Minding Your Sleep Pattern
The Covid-19 pandemic has created a host of new problems for those already suffering from insomnia and for those who never previously had a problem with sleep. This is a normal response to these unprecedented times. Here are some of the reasons why you may be having an issue with sleep as well as tips on how to achieve better sleep.
Anxiety & Worry
Health Worries. Will I get it? Will my loved ones get it? What happens if older and those at high risk within my family/friends get it?
Financial worries. A lot of people have found themselves out of work overnight. How will I pay my mortgage/rent, bills etc.
Fear of the unknown is affecting most of us right now.
All of the above as well as having to adapt to a new way of life, adapting to new working
conditions, adjusting to restricted movement or having to entertain the children leads to new levels of stress. Stressful situations trigger a cascade of hormones that produce physiological changes.
Evidence links perceived loneliness and social isolation with depression. Older people and those living alone can be particularly vulnerable at this time.
Tips on how to mind your sleep
- ROUTINE - Set alarm clock every morning, 7 days a week and get up at this time. Open the curtains to allow light to send the signal to the body that it’s morning. Get dressed. Keep regular meal times. Keep regular work/study time.
- EXERCISE - This is so vital for our overall physical & mental health and overall well-being. It’s best to exercise earlier in the day.
- NO DAYTIME NAPS - It can be tempting to have a nap if we are sleeping poorly. This will only eat into your sleep debt and make you less likely to need sleep later that night.
- KEEP IN TOUCH - It’s so important to stay connected to friends and family. This is where technology plays a vital role.
- GET YOUR INFORMATION FROM A TRUSTED SOURCE - We are being bombarded by information which can change on a daily basis. There is so much misinformation being shared and this just feeds our anxiety. Get info from the HSE or other reliable sources.
- KEEP A JOURNAL - Sit Down at the end of the day for 15mins about 2hours prior to bed and write all your worries down, put the day to rest and plan for tomorrow.
- WIND DOWN - Stop all work activities 2 hours prior to bed. Avoid watching/reading anything related to Covid-19 during this time. All smart devices should also be shut down at this point.
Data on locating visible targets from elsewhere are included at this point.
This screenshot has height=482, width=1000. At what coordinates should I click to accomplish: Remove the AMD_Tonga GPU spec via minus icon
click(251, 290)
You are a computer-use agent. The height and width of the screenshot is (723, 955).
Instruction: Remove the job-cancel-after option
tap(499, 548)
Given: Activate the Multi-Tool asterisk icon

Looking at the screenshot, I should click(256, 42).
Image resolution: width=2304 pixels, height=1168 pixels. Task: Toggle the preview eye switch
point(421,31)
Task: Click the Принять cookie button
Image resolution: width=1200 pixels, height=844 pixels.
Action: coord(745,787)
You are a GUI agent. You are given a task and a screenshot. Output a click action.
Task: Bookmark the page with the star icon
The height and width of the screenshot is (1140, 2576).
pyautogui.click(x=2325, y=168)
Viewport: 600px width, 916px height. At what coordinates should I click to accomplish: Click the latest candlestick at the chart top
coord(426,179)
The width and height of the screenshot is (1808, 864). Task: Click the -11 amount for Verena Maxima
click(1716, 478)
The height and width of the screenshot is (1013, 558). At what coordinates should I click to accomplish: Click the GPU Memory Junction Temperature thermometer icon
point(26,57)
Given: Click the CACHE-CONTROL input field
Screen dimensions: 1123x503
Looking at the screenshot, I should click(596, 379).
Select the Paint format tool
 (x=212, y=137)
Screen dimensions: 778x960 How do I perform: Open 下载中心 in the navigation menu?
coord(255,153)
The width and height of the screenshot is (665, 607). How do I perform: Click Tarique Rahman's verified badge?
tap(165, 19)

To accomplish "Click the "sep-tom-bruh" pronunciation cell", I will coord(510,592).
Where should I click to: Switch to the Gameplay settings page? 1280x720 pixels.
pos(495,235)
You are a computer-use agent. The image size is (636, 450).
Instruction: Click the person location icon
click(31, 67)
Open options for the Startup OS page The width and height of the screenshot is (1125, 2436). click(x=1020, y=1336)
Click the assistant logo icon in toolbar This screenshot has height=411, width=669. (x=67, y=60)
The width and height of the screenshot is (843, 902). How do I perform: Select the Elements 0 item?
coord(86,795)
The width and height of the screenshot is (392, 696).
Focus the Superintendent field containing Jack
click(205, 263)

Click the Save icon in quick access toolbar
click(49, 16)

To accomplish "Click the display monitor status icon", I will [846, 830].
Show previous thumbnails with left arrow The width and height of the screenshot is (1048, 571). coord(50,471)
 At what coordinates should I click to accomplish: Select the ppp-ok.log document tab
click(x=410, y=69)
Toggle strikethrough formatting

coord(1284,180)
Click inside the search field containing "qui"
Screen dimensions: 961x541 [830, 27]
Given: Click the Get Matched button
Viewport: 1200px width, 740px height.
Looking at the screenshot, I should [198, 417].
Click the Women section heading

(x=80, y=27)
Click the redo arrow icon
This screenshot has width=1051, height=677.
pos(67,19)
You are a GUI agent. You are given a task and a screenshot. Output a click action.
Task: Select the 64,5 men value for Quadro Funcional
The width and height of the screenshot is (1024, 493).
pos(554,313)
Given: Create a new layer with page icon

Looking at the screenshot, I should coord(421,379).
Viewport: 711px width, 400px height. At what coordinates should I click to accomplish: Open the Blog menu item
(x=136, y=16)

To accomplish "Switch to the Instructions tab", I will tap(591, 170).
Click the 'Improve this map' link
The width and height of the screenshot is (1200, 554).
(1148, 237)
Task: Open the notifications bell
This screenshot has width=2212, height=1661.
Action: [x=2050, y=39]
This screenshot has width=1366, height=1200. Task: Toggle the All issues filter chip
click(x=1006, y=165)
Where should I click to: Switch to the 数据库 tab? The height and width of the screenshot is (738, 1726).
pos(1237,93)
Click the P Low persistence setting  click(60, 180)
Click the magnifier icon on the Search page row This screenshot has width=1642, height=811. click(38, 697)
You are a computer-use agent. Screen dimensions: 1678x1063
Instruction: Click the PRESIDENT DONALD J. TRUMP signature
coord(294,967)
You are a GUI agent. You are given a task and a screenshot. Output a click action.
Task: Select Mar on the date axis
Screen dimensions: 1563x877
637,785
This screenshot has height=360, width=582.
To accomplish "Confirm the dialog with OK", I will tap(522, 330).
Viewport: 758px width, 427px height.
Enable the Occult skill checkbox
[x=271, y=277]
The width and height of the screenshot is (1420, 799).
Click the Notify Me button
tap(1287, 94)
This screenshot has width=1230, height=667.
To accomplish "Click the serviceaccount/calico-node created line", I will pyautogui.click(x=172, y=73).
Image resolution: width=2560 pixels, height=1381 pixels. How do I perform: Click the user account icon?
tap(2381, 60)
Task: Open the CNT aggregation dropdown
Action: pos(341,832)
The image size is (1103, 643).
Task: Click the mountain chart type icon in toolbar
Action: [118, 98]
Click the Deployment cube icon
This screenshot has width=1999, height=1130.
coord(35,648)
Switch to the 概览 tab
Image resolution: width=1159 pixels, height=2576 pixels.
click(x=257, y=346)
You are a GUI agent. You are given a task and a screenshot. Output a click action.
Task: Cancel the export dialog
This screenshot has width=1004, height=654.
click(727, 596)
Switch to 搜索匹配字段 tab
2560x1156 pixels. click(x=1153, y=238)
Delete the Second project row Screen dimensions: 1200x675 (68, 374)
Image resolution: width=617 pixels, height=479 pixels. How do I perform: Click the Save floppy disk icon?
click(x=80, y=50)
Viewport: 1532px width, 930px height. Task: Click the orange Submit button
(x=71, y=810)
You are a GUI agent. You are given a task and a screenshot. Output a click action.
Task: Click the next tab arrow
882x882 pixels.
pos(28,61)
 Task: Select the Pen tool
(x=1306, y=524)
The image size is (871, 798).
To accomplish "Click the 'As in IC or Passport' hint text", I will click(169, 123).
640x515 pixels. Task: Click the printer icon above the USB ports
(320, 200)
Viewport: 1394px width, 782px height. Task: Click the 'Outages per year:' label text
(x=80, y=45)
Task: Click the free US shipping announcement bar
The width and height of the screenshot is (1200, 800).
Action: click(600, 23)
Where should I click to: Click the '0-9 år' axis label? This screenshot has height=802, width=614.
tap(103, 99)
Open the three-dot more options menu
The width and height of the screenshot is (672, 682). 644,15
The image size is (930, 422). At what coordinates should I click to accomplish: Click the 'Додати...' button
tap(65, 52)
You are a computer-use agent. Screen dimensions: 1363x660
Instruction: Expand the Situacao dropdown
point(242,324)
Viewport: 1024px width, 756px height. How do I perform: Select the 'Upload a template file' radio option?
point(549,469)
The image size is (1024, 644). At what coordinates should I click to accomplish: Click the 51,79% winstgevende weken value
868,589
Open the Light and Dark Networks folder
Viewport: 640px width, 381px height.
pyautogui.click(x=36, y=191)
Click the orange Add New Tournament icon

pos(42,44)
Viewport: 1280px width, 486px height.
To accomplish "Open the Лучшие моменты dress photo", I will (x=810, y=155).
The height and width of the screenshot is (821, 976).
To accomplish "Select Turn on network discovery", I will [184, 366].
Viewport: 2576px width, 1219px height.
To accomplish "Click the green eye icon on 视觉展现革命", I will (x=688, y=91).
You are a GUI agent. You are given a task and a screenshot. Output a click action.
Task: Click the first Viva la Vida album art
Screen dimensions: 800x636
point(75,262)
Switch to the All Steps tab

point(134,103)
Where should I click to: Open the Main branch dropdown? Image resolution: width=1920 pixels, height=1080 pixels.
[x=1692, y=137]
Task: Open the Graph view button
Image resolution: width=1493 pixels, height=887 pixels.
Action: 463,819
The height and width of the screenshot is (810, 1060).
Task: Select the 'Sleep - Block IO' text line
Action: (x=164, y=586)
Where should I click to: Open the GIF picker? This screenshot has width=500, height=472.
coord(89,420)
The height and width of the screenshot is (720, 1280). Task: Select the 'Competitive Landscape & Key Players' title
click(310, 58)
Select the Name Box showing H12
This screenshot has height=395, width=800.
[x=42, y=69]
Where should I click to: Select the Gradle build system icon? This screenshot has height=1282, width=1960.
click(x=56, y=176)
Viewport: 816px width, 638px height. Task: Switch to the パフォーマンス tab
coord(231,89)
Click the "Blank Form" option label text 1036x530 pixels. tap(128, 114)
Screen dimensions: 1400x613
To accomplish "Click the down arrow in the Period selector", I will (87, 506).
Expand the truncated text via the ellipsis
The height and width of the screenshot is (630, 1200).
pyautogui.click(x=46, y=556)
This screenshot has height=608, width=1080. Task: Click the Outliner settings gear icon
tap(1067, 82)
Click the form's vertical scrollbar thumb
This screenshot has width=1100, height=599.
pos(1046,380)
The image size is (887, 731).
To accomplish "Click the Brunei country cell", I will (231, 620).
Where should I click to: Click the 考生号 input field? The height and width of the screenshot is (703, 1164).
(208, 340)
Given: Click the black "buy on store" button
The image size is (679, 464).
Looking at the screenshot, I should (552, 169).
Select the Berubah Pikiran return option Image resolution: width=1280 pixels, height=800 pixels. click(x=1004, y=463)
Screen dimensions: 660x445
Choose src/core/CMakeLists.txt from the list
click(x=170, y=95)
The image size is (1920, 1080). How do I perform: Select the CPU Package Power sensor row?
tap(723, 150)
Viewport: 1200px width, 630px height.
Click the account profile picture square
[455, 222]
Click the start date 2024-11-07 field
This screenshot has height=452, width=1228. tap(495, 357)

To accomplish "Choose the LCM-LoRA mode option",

- BEDROOM ENVIRONMENT - Keep cool, quiet and completely dark. The sleep hormone melatonin is only produced during darkness.
- RELAX - Try a relaxation technique that lasts only 20 mins when you get into bed. Avoid things like watching TV in bed.
- DON’T SPEND LONG PERIODS IN BED AWAKE - If you are awake for 20 minutes or longer and your mind is very busy, Get up, go to a living area and do something relaxing until you feel sleepy.
- MIND YOUR MENTAL HEALTH - Don’t be afraid to seek help. Aware are a good resource.
I hope these tips help but remember our sleep being affected is a normal response. When we are faced with danger, our natural response is to keep the body and mind vigilant. Just like this anxious time, for most of us, this problem with sleep will pass.
- Breege Leddy
Breege set up the Insomnia Clinic which offers CBT-I (the ‘I’ stands for ‘Insomnia). A programme that teaches the individual lifelong tools to manage and treat their insomnia.